Nach Loblied auf "Weltklasse"-Havertz: Ex-DDR-Trainer rüffelt Nagelsmann!

Jena - Da staunten viele Fans der deutschen Nationalmannschaft nicht schlecht, als Kai Havertz (24) im Spiel gegen die Türkei plötzlich als Linksverteidiger zum Zug kam. Bundestrainer Julian Nagelsmann (36) verteidigte seine Entscheidung im Anschluss aber vehement und lobte den Arsenal-Star über den grünen Klee. Ein alter Hase der Zunft will die Kirche lieber im Dorf lassen.

Vom Torschützen zum Pechvogel: Kai Havertz (24) erlebte gegen die Türkei ein Wechselbad der Gefühle.
Vom Torschützen zum Pechvogel: Kai Havertz (24) erlebte gegen die Türkei ein Wechselbad der Gefühle.  © Robert Michael/dpa

Der exotische Plan des neuen DFB-Übungsleiters schien zunächst voll aufzugehen, denn schon in der fünften Minute netzte der gebürtige Aachener zur 1:0-Führung ein.
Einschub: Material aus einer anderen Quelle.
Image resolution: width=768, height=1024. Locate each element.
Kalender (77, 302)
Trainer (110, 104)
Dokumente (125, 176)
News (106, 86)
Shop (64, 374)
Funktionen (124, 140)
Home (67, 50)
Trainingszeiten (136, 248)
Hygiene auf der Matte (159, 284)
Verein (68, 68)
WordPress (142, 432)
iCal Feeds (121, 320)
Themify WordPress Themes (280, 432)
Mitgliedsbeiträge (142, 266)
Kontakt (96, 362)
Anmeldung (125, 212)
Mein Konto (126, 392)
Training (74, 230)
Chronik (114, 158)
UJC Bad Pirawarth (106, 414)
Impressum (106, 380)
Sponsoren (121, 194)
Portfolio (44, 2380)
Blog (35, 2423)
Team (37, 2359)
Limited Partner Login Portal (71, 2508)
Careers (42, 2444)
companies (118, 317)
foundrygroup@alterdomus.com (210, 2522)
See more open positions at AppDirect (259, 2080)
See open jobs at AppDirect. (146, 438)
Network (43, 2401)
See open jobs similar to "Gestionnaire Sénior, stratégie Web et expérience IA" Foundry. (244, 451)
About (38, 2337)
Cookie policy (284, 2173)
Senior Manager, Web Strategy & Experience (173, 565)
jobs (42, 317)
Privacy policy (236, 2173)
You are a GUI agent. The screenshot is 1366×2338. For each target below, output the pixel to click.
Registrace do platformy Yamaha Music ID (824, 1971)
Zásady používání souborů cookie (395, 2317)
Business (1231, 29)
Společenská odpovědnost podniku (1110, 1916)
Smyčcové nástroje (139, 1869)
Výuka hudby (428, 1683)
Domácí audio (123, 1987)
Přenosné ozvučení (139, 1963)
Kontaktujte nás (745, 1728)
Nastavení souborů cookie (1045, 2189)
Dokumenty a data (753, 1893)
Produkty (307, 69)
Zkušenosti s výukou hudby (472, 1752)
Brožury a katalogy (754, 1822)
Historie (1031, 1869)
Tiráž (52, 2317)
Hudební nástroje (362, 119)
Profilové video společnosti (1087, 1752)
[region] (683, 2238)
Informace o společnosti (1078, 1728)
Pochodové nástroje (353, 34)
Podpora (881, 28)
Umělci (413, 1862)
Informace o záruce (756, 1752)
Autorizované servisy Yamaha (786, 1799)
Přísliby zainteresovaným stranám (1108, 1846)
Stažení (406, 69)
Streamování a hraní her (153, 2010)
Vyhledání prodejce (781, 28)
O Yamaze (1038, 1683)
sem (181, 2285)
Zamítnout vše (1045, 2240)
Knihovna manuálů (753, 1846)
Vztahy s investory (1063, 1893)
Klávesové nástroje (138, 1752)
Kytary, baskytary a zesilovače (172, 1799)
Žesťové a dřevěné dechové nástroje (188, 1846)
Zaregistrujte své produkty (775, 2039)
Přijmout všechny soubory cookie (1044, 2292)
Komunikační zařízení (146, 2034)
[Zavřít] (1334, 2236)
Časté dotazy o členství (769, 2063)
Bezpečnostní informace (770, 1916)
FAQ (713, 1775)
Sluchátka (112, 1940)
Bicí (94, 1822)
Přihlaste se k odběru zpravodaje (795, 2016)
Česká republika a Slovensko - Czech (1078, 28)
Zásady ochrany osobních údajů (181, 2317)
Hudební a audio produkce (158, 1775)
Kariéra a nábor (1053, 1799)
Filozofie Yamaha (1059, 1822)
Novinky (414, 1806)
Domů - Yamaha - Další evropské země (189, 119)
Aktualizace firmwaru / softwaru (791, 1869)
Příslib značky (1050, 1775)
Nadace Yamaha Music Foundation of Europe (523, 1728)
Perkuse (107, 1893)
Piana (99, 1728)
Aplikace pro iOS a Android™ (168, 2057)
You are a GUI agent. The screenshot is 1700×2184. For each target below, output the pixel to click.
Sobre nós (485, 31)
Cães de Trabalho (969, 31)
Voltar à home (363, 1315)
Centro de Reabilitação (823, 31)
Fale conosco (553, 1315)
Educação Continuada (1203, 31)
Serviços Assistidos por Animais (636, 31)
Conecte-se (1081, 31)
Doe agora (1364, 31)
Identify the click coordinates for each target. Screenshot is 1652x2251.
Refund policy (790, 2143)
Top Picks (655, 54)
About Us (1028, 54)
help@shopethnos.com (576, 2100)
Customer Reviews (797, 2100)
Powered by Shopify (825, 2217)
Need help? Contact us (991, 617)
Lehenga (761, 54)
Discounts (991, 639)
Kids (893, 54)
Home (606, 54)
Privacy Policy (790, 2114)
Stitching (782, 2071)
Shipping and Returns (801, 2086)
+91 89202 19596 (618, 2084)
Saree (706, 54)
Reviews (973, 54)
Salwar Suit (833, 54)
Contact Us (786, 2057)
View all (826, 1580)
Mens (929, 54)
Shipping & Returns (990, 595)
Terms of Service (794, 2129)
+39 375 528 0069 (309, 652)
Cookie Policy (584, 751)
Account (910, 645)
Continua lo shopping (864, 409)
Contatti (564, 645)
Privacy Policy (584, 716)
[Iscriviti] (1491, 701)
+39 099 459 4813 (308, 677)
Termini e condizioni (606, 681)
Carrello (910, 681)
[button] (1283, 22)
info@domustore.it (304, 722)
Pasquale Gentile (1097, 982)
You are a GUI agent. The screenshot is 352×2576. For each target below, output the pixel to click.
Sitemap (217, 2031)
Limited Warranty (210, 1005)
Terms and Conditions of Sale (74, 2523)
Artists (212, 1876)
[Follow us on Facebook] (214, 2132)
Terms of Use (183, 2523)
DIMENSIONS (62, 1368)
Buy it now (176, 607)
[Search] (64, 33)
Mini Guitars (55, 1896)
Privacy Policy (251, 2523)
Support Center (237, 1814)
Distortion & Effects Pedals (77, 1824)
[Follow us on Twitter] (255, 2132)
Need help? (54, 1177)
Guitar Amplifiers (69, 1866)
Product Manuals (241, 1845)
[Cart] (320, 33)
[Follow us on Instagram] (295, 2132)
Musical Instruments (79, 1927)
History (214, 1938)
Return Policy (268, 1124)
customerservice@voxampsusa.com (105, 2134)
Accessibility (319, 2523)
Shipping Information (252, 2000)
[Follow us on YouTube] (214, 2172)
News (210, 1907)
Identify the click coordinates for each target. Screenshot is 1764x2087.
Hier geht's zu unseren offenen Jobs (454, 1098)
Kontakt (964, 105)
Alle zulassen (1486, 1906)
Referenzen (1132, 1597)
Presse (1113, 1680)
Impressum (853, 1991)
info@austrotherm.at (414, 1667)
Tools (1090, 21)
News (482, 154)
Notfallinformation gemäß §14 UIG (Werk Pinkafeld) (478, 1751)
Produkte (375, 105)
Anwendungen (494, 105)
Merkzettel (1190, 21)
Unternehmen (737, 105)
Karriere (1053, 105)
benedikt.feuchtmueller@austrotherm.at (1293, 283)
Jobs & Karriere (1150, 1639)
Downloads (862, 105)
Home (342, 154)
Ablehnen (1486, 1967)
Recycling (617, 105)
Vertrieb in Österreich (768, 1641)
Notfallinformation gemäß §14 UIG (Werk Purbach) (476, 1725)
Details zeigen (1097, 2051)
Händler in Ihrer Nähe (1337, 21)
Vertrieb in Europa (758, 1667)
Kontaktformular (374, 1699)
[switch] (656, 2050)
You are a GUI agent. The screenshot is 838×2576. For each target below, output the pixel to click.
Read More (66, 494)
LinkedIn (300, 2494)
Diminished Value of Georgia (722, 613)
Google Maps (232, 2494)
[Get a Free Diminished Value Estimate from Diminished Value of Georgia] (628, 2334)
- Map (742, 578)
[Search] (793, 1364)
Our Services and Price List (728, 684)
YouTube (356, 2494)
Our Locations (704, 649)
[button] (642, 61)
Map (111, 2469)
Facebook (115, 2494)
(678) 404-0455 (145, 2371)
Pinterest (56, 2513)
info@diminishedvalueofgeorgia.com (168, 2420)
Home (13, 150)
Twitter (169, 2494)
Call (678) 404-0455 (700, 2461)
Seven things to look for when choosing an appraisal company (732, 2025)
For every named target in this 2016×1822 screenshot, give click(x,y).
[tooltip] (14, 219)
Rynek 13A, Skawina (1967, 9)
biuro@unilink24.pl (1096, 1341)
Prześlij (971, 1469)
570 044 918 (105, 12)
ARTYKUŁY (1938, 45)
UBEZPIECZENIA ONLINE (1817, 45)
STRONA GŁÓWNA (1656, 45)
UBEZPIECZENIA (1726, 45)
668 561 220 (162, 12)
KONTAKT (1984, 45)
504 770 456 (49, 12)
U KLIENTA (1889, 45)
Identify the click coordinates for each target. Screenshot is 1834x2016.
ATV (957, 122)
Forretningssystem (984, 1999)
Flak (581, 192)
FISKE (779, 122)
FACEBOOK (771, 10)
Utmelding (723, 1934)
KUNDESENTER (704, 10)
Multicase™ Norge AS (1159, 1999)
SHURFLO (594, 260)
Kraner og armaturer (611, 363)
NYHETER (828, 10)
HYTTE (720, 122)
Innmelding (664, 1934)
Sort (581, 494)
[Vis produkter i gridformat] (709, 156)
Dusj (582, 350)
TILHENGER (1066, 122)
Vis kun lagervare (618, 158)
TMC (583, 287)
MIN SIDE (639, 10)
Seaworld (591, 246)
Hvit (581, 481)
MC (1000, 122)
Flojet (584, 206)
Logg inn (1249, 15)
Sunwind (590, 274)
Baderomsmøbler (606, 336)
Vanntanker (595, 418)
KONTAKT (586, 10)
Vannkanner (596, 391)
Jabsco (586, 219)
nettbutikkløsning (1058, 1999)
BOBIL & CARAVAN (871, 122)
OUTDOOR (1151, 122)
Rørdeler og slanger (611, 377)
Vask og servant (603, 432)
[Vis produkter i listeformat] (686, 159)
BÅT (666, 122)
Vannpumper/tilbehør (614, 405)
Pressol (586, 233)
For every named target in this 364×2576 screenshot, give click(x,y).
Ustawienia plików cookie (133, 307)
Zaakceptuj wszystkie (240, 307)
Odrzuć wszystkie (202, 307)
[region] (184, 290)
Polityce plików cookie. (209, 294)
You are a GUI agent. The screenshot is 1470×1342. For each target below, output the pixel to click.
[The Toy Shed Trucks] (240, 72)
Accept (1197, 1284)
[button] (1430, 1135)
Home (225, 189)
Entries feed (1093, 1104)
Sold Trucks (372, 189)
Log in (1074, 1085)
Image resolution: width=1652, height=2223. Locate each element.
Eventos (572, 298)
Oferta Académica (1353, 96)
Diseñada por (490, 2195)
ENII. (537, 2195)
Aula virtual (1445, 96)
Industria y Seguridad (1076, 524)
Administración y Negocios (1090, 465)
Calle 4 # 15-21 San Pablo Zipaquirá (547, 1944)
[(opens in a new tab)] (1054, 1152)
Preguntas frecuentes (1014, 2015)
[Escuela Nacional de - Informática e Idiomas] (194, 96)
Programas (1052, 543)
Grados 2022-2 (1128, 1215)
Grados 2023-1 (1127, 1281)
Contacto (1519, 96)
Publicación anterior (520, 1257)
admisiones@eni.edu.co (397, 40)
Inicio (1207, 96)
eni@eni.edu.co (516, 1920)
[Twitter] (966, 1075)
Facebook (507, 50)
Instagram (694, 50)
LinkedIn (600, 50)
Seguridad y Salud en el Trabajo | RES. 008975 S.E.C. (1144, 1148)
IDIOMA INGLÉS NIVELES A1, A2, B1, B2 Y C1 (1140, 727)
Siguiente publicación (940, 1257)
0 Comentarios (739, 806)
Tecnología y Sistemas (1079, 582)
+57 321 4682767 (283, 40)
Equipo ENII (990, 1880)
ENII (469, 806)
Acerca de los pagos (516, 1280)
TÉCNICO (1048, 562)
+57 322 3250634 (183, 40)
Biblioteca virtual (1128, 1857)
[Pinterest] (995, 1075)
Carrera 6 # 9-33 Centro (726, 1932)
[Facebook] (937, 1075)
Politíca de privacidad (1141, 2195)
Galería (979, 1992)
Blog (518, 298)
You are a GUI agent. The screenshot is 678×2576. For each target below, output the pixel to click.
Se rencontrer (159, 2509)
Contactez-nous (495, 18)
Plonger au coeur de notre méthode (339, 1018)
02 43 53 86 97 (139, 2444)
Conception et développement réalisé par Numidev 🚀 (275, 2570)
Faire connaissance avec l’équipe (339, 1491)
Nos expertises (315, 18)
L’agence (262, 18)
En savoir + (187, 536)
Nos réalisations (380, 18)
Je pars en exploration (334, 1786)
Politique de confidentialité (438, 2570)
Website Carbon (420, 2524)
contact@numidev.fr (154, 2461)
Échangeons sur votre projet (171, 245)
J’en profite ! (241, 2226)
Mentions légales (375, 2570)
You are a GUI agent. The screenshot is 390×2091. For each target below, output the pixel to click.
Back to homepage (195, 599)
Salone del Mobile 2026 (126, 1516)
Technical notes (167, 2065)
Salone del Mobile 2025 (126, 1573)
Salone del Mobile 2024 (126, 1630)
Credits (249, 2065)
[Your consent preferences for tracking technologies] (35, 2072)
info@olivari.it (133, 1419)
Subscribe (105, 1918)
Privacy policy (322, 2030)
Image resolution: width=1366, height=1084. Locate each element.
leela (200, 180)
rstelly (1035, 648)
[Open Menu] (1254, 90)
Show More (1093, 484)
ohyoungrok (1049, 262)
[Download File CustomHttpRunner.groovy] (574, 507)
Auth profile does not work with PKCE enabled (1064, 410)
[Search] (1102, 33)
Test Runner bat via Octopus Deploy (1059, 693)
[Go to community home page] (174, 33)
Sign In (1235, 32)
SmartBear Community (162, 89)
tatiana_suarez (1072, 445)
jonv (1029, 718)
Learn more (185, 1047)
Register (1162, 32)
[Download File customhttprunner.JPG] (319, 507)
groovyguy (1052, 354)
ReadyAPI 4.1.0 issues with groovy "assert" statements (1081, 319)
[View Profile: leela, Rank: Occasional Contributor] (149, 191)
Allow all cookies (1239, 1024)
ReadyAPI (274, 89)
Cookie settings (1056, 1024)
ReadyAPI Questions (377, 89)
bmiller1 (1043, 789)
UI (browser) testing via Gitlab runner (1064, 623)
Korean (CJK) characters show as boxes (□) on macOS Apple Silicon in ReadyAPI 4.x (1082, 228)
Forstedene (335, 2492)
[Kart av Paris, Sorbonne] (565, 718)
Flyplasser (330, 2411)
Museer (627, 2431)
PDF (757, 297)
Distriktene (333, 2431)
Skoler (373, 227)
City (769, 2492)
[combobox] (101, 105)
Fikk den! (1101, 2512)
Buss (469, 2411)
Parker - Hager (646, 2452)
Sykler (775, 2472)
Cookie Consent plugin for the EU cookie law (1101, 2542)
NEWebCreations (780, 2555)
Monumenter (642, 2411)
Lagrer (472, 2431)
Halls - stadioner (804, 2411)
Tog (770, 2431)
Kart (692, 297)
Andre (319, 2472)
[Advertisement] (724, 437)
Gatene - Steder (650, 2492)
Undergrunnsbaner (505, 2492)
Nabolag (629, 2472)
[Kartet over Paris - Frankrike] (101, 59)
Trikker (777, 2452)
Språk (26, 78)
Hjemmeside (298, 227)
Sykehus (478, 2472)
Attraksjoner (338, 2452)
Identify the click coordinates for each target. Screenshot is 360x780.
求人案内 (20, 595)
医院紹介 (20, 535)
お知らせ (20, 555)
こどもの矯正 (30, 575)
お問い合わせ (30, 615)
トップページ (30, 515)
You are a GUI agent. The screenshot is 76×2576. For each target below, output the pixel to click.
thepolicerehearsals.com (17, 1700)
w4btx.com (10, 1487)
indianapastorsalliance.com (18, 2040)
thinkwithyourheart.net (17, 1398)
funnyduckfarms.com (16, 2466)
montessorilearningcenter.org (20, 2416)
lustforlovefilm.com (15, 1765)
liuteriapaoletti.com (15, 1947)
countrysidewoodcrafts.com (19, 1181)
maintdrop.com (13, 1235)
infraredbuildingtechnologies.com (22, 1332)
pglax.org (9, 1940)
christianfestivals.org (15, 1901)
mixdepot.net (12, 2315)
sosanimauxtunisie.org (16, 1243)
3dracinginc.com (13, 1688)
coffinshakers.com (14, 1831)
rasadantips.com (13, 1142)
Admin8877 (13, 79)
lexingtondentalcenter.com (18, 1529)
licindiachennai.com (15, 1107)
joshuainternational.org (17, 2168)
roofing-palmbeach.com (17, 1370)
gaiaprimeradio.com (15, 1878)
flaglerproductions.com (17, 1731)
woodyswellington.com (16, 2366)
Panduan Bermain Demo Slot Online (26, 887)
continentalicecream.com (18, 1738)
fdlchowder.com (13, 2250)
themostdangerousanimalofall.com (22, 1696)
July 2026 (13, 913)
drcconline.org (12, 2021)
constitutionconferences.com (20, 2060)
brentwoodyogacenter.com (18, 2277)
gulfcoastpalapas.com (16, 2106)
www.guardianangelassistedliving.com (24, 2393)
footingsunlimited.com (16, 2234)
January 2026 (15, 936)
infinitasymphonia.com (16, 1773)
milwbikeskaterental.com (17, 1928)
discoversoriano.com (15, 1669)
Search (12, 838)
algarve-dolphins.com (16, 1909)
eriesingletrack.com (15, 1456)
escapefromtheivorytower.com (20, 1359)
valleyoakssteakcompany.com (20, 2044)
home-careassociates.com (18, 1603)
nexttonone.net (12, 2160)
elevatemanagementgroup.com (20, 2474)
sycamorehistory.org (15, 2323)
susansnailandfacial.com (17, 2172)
Der Rest des Liedes ist bekannt, die Adlerträger verloren am Ende trotzdem mit 2:3. Den entscheidenden Handelfmeter verursachte ausgerechnet der umgeschulte Offensivakteur, wenn auch mit viel Pech ob der streitbaren Entscheidung.

Dennoch hielt sich Nagelsmann auf der anschließenden Pressekonferenz mit Superlativen nicht gerade zurück. Havertz sei ein "Weltklasse-Spieler" und habe die ungewohnte Rolle "sensationell" ausgefüllt.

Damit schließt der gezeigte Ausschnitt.